═══ Selected excerpt

I concur. In my blog I contend it took a copywriter to coin the phrase, "A picture paints a thousand words". I'm convinced that's the case. I am also in the habit of saying 'life's too short, like a sentence can never be'. But I don't resist long copy. I just prefer good editing and crafting. Rory's observation on getting 'diffident' past a client bring to mind when a very large automotive client of mine sent an account guy back to the agency with red-pen all through my copy. I was told the legal department had read it and said we cannot use any of it. I was happy with it and couldn't understand why the lawyers thought it was 'illegal'. I ask to meet with the head of legal. I was told nobody has ever asked to do that before. I pressed my point and got my meeting. The copy was made a connection between safety & security features and our primal instincts to ensure survival of the species and defence of our territory. Darwinian. I felt like Tom Cruise in A few Good Men. I knew I had to control the meeting but give the lawyer every opportunity to prove that my copy was illegal. So I went through it line by line asking at each point 'is that against the law or misrepresenting the truth (suppressing the urge to scream 'You can't handle the truth!). He considered my questions and began to see my point on each red-lined phrase. Eventually, he conceded on just about every word apart from one innocuous adverb which, for some reason he said, 'Just didn't sound right'. I  asked "What would you say instead?" He offered another innocuous synonym. Done. No further questions your honour. Your witness. His red pen was accepted as gospel because he was a lawyer. I read my copy as a customer and couldn't see the legal problem. When it came down to it, the copy was just too primal for his sensibilities. But he didn't fit my prospect profile anyway. If he had, I would have given it careful consideration. The copy ran as written. Apart from the changed adverb, which in the end I took out anyway. Good editing and crafting always works.

  August 3, 2009

Brilliant, as ever, mate. Wish I'd said it, and I probably will.

  August 4, 2009

Hiya Rory

David Ogilvy took great interest in the series of studies Colin Wheildon carried out on reading and comprehension in the 1980s which became the basis for a couple of monographs, and in its current edition, the book "Type & Layout: Are you communicating or just making pretty shapes?"

In fact, having seen some of Wheildon's early results, Ogilvy became one of Colin's mentors and wrote the foreword for the book when it was published.

Among Wheildon's findings is very strong support for what you call the Ogilvy or CDP layout. There is also stuff that is very simple about type choices and sizes. As Wheildon says: "It is possible to blow away three-quarters of our readers simply by choosing the wrong type. If you rely on words to sell, that should concern you deeply." He could have said the same thing about wrong layout. Put your headline at the foot of the page, and you kiss off half your readers right there.

══════
═══ Dataset extract

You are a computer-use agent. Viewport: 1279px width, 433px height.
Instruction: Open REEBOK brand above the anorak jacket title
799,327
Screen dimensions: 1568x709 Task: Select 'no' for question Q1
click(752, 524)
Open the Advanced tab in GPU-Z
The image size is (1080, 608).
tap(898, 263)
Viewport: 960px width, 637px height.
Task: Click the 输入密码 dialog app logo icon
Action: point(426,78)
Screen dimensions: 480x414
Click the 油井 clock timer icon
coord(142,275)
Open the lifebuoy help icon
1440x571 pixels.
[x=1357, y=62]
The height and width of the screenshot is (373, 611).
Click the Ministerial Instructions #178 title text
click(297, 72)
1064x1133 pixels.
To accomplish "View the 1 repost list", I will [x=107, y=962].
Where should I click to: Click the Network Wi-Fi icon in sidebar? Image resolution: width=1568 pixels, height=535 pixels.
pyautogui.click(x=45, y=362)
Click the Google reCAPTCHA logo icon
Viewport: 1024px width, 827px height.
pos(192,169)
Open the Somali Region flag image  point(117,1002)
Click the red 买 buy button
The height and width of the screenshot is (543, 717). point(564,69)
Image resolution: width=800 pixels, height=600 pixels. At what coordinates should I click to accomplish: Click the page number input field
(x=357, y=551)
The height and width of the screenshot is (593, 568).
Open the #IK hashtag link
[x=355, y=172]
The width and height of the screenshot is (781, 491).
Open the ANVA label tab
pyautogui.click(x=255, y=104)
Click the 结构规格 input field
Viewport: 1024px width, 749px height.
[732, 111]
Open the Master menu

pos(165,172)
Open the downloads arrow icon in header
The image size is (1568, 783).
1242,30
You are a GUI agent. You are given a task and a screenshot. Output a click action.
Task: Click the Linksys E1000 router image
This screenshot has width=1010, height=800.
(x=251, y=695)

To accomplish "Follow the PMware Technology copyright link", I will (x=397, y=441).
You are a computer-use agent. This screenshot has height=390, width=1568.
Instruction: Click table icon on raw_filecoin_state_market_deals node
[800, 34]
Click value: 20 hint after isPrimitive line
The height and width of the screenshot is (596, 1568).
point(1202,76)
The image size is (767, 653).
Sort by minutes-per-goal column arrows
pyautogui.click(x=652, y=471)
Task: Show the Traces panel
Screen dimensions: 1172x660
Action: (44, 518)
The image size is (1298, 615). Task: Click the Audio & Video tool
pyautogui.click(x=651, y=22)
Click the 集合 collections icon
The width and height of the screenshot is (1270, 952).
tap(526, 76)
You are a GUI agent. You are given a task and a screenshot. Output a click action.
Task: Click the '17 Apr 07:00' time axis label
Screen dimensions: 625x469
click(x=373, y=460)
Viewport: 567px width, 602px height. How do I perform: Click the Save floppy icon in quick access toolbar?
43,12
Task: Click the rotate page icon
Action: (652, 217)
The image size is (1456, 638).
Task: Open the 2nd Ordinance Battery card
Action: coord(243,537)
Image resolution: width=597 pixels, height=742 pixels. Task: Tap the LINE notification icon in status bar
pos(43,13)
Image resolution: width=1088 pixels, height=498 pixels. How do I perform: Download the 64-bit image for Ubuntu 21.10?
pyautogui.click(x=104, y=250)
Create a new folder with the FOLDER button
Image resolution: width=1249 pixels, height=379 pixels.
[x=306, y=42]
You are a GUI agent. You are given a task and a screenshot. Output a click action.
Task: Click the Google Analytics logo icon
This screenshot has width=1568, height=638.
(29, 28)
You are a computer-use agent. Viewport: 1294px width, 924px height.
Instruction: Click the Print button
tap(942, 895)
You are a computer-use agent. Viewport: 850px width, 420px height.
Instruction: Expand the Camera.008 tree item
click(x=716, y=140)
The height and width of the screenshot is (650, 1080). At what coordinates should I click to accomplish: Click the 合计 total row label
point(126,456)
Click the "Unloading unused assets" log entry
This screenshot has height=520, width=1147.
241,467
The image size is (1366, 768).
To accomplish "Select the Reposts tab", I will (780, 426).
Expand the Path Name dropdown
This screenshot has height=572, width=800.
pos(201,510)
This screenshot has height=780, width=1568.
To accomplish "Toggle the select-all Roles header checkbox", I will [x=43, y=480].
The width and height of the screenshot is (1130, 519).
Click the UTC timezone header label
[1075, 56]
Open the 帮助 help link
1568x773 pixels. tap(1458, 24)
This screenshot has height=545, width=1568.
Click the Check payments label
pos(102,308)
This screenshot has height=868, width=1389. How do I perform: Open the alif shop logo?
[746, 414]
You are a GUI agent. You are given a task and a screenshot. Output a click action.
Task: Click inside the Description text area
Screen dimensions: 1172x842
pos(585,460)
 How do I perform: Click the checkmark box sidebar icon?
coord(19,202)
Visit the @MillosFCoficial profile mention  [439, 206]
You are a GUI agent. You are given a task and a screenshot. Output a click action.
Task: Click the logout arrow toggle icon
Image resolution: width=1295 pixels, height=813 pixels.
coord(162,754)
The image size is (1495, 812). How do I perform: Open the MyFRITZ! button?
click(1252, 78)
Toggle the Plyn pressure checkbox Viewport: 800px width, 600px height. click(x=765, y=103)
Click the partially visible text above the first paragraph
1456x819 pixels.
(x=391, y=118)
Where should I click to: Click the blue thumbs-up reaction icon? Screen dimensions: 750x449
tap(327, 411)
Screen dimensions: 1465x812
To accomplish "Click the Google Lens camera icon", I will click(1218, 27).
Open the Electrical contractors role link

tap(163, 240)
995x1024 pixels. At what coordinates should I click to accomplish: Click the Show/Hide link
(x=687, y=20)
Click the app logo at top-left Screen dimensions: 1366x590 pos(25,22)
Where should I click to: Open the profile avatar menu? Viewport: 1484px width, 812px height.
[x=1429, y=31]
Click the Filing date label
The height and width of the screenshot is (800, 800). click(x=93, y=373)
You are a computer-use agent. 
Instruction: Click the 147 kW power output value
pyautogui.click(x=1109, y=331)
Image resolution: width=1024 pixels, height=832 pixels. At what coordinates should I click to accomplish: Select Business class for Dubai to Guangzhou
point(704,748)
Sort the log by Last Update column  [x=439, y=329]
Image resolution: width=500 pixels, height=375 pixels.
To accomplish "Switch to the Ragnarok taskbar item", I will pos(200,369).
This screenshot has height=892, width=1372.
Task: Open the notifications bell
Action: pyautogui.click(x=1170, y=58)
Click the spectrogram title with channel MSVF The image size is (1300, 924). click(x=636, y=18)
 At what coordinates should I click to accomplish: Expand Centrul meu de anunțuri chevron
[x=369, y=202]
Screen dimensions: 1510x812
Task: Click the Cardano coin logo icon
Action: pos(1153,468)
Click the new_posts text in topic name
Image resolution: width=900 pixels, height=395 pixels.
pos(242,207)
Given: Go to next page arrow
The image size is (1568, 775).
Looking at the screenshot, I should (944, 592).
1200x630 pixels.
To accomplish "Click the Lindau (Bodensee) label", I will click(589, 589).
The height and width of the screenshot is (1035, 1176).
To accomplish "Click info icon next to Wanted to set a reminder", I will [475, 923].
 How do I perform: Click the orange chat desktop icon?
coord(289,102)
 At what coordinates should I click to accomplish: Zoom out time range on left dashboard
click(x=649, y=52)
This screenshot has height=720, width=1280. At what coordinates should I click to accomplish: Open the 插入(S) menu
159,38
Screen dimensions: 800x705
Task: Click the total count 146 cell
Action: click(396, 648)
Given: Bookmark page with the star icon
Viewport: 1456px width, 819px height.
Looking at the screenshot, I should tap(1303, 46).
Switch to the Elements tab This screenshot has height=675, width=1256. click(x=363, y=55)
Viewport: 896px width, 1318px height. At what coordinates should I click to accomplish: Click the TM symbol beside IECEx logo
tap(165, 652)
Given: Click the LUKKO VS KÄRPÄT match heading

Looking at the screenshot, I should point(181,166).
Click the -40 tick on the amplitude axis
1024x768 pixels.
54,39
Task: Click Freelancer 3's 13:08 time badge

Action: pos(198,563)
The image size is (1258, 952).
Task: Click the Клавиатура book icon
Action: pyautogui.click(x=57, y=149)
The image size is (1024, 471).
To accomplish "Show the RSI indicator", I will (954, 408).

══════

▸ **Work to complete**:
A – According to the copywriting excerpt, who wrote the foreword to Colin Wheildon's book when it was published?
B – Reproduce the portion of the copywriting excerpt that begins at the words "August 3, 2009" and stops after the words "it was published.".

▸ **Answers for the exercise**:
A – David Ogilvy wrote the foreword.

B –
August 3, 2009

Brilliant, as ever, mate. Wish I'd said it, and I probably will.

  August 4, 2009

Hiya Rory

David Ogilvy took great interest in the series of studies Colin Wheildon carried out on reading and comprehension in the 1980s which became the basis for a couple of monographs, and in its current edition, the book "Type & Layout: Are you communicating or just making pretty shapes?"

In fact, having seen some of Wheildon's early results, Ogilvy became one of Colin's mentors and wrote the foreword for the book when it was published.